12. Aku Yang Salah

4K 261 33
                                    

"Tapi ada satu lubang besar," katanya lagi, "kenapa harus kamu?"

Gue narik napas panjang. Bulan keliatan berkali-kali lipat lebih cantik pas lagi bicara cerdas kaya gini. "Aku tahu."

"Tahu apa?" Bulan mengejar.

"Aku tahu alasannya."

"Apa?" Binar matanya ngegemesin. Bikin pengen nyiumin satu-satu.

Wait! Jangan mulai ngebayangin yang iya-iya. Mending kabur ke balkon. No Love No Sex, perjanjian terkonyol abad ini.

Angin laut menghantam wajah begitu pintu dibuka. Beban pikiran yang tadi bikin berat kepala kaya ikutan terbang ngga tahu ke mana.

Bulan ngikutin sambil ngejinjing gamis putihnya. Angin mainin rok, juga helaian rambut yang udah lepas dari ikatan.
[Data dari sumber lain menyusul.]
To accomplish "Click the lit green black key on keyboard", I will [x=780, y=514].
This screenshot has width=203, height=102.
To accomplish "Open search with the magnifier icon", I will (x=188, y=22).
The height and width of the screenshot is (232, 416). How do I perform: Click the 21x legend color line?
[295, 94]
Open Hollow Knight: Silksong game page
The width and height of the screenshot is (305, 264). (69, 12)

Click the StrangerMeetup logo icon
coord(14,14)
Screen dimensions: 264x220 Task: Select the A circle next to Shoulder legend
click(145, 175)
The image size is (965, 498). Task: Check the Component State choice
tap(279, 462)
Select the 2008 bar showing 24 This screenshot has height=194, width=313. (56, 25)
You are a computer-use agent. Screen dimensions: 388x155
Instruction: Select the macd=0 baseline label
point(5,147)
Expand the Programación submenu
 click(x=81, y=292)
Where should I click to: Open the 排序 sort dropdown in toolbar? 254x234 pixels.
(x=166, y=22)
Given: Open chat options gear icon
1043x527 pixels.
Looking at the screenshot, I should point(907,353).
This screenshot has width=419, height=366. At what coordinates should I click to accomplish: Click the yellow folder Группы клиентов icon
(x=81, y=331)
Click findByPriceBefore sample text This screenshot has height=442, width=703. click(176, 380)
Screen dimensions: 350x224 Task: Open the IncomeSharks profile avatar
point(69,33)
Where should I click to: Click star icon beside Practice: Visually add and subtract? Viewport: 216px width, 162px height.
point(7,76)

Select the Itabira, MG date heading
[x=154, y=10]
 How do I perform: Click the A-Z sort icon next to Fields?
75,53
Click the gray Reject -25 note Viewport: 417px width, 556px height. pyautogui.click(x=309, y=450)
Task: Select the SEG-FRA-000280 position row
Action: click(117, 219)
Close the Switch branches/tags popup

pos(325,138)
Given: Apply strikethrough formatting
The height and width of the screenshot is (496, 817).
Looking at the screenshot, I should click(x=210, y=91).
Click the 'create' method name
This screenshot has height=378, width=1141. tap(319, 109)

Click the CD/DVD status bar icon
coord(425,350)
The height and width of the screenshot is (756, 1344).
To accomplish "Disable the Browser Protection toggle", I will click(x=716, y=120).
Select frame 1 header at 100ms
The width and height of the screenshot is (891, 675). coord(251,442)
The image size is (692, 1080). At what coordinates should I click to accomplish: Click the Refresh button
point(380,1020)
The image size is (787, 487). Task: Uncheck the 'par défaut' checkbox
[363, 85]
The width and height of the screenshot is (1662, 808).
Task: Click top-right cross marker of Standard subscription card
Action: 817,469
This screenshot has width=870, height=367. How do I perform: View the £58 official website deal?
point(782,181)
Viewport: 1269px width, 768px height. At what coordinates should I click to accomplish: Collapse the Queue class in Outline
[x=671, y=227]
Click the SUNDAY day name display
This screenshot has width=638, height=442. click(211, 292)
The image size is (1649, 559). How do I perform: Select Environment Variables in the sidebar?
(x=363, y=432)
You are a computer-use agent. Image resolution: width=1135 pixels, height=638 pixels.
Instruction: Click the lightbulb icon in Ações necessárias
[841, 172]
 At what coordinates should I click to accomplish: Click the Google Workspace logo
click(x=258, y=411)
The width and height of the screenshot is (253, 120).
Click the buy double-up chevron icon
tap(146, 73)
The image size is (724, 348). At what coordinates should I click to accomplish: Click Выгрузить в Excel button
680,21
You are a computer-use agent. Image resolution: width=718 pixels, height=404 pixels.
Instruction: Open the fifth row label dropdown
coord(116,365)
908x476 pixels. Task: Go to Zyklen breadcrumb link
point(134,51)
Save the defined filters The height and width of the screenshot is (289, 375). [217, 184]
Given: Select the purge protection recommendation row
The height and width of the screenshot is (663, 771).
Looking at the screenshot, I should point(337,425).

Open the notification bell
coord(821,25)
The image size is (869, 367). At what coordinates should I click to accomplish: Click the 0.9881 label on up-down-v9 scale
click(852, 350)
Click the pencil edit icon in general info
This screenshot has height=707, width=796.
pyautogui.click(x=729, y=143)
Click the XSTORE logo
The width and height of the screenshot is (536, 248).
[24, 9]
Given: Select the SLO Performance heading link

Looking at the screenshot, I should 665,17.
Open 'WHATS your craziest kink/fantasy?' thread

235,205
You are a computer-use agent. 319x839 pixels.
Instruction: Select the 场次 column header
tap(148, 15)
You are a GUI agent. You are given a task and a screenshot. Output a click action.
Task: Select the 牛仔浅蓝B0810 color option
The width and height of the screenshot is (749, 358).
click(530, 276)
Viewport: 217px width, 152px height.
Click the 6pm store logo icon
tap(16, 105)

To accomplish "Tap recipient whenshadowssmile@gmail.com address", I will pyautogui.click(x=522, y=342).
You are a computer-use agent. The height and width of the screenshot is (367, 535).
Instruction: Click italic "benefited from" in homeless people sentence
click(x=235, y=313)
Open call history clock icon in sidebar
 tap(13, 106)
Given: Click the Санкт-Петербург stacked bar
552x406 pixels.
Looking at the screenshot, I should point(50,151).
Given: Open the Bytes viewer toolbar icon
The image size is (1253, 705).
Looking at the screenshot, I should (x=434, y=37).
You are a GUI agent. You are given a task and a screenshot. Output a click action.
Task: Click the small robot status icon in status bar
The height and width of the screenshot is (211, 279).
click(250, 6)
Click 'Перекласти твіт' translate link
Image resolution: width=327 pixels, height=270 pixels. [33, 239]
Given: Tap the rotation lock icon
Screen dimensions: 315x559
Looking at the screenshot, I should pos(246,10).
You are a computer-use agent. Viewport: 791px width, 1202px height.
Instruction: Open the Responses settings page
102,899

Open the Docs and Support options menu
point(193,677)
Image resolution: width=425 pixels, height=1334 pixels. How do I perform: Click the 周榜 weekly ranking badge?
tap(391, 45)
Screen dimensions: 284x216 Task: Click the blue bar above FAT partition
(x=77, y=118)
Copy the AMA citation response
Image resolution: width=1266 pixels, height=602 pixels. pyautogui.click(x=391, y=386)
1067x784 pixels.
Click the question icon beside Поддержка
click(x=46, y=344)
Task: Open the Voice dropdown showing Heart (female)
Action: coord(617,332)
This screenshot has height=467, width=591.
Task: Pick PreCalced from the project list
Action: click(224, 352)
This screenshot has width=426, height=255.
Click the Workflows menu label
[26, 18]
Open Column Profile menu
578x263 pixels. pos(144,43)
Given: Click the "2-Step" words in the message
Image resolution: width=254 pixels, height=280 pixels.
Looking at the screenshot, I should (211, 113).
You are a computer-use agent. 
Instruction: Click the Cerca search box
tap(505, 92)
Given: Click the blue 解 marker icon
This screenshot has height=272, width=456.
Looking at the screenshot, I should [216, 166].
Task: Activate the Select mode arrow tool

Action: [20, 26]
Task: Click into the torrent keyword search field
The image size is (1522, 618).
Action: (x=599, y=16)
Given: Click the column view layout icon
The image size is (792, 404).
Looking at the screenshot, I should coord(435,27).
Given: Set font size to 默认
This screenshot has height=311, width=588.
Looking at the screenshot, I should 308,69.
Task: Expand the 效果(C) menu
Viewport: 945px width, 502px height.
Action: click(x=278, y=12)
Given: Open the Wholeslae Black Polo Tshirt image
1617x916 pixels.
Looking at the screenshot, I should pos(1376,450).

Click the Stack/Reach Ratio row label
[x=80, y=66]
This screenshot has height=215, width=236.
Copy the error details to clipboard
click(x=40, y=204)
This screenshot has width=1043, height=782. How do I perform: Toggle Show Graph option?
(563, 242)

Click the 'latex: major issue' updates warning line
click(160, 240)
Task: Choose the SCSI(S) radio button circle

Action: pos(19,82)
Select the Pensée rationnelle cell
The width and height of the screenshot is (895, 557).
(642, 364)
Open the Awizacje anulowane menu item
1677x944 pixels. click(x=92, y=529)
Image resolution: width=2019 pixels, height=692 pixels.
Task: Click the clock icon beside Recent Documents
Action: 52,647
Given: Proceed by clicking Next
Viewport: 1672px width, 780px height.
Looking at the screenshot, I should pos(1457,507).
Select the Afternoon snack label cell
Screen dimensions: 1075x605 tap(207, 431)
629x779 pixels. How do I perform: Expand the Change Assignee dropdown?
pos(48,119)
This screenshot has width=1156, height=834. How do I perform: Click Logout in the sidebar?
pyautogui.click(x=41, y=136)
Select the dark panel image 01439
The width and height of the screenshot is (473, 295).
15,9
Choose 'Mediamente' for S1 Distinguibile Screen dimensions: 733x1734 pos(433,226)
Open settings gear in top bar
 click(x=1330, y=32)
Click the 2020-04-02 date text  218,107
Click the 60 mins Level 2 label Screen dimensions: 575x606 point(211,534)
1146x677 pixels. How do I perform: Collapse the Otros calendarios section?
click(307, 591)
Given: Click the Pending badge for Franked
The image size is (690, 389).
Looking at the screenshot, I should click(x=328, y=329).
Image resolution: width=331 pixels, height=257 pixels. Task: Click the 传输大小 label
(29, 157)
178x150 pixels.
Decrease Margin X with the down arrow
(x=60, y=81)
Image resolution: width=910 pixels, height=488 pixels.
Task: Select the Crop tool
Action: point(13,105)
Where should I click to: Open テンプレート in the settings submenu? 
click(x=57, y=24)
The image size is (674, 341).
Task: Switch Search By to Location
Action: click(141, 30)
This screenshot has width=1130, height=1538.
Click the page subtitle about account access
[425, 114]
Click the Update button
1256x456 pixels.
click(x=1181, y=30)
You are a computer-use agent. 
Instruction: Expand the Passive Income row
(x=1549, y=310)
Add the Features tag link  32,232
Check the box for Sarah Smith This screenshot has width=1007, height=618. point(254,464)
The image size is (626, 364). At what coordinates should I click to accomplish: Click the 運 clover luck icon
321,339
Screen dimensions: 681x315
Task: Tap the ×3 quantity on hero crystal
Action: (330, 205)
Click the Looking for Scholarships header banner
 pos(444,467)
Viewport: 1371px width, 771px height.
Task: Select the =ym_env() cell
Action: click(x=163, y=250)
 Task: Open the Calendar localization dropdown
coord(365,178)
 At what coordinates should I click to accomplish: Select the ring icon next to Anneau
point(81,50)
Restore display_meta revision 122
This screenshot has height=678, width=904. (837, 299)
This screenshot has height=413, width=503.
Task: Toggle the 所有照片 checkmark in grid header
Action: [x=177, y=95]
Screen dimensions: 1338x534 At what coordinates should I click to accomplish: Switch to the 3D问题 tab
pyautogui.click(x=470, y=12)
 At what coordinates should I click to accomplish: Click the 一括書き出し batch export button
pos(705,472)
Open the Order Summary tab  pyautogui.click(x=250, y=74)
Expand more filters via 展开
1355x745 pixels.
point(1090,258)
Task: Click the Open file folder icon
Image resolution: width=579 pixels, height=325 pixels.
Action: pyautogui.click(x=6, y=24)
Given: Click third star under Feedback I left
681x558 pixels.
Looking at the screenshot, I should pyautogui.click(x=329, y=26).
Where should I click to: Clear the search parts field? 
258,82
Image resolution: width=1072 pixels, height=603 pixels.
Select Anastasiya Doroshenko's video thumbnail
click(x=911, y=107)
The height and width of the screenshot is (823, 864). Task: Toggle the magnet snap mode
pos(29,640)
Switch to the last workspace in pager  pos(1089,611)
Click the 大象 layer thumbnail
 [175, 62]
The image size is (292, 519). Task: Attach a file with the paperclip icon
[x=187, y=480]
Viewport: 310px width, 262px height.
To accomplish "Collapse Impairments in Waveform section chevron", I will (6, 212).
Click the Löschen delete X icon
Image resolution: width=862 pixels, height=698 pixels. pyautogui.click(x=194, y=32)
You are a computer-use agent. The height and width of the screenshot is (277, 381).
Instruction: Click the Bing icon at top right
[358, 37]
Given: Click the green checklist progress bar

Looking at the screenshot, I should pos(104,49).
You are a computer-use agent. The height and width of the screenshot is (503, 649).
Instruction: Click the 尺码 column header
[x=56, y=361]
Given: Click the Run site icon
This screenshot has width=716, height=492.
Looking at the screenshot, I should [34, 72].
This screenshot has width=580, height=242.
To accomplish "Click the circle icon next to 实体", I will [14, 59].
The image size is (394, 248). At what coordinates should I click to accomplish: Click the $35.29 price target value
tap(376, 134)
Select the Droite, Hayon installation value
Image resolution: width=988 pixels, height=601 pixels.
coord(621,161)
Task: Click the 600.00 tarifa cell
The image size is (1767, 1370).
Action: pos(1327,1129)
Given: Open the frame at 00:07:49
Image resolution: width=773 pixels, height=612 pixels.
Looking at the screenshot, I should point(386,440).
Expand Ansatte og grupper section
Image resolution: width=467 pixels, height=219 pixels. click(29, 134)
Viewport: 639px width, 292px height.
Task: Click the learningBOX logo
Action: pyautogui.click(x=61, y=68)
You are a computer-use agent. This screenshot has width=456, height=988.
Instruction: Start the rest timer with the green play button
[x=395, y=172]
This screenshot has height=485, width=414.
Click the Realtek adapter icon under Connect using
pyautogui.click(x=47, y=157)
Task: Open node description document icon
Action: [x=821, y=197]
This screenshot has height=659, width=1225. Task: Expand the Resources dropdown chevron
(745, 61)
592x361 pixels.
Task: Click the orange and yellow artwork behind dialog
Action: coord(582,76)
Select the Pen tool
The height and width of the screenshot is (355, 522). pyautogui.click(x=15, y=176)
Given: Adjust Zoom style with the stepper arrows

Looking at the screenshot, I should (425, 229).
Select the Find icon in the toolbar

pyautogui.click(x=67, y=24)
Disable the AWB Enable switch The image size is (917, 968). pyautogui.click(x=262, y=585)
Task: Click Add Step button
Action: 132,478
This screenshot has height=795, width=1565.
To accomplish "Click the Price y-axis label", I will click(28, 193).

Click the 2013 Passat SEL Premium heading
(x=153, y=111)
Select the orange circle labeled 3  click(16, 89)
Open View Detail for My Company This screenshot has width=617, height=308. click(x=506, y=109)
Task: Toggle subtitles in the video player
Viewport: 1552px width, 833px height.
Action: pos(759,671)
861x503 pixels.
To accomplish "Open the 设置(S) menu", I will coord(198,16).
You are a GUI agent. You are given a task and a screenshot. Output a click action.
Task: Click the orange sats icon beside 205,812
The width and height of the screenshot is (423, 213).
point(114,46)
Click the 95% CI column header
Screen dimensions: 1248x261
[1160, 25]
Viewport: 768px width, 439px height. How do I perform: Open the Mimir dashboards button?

Binar matanya yang memancarkan keingintahuan, seolah-olah berkelip-kelip nunjukin kalo prosesor otaknya lagi kerja keras.

"Apa alasannya?" dia masih ngejar.

Gue diemin. Ngga pengen jawab. Lagian ngga perlu dijawab. "Kamu pernah menang main catur lawan ayahmu?" jelas, ini pengalihan pembicaraan. Kan, udah dibilang, ngga mau jawab.

Binar matanya tiba-tiba ngilang. Dia diem, terus ngomong pelan banget, nyaris ngga kedengeran, "Pernah." Perlahan dia puter badan, melangkah ke birai balkon. Di sana Bulan nyendarin perutnya yang kecil dan rata.

Angin laut maksa kelopak matanya buat nyipit. Susah payah dia nantang samudera di hadapan. "Satu kali," katanya, "trus ngga pernah lagi."

Ada nada sedih di sana. Nada yang bikin gue ragu buat lanjut nanya, tapi udah telanjur kepo, jadi tetep aja nanya, "Kapan?"

Dia nunduk, neymbnyiin tawa pahit. "Waktu TK."

"Hah?" Gue salah denger, kan? "Kamu ngalahin Om Hendro waktu TK? Pasti Om Hendro yang ngalah itu."

"Eh, enak aja! Ayah, tuh, ngga pernah ngalah, biarpun sama anak sendiri."

"Ngga mungkin! Kemaren aja aku maen tiga set sama Om Hendro, kalah semua. Masa bisa dikalahin sama anak TK."

"Ngga usah minder, aku emang jenius. Hahaha!"

Huh! Sombong!

"Ibu ngga sempet tahu kalo aku akhirnya berhasil ngalahin Ayah." Matanya nerawang jauh sampe batas horizon.

"Kenapa?"

"Malam itu, ibu ngga pulang," suaranya lirih dihempas angin. "Besoknya baru ibu datang," air menggenang di pelupuk matanya, "dalam bentuk jenazah."

Glek! Pantesan, cerita kemenangan ini malah bikin Bulan keliatan sedih banget.

Dia narik napas panjang, trus noleh sambil ngelempar senyum. "Pinter, ya ngalihin pembicaraan," katanya sambil ngerling jail.

Awan putih tipis berlapis-lapis di langit biru. Perasaan gue jadi ngga enak karena bikin kenangan lama yang mungkin udah susah payah dikubur dalam-dalam jadi naik lagi ke permukaan. "Sorry."

"Yah, itu masa lalu." Dia ngebungkuk, numpangin dagu di bilah birai balkon. "Sejak itu, aku hampir ngga pernah ngobrol lagi sama Ayah."

"Kenapa?" Ups. Kebiasaan nanya kenapa hampir setiap waktu. Dia noleh lagi, sedikit mendongak. Bikin gue ngerasa kaya objek penelitian yang lagi diamati.

Bulan ketawa kecil. Bukan karena geli, karena yang kedengeran  justru kepahitan. "Ayah sibuk. Aku ngga boleh deket-deket."

Manggut-manggut, nahan lidah biar ngga tanya kenapa. Ganti pertanyaan mungkin bisa jadi lebih baik. "Kehilangan istri bikin Om Hendro sibuk kerja, ya?"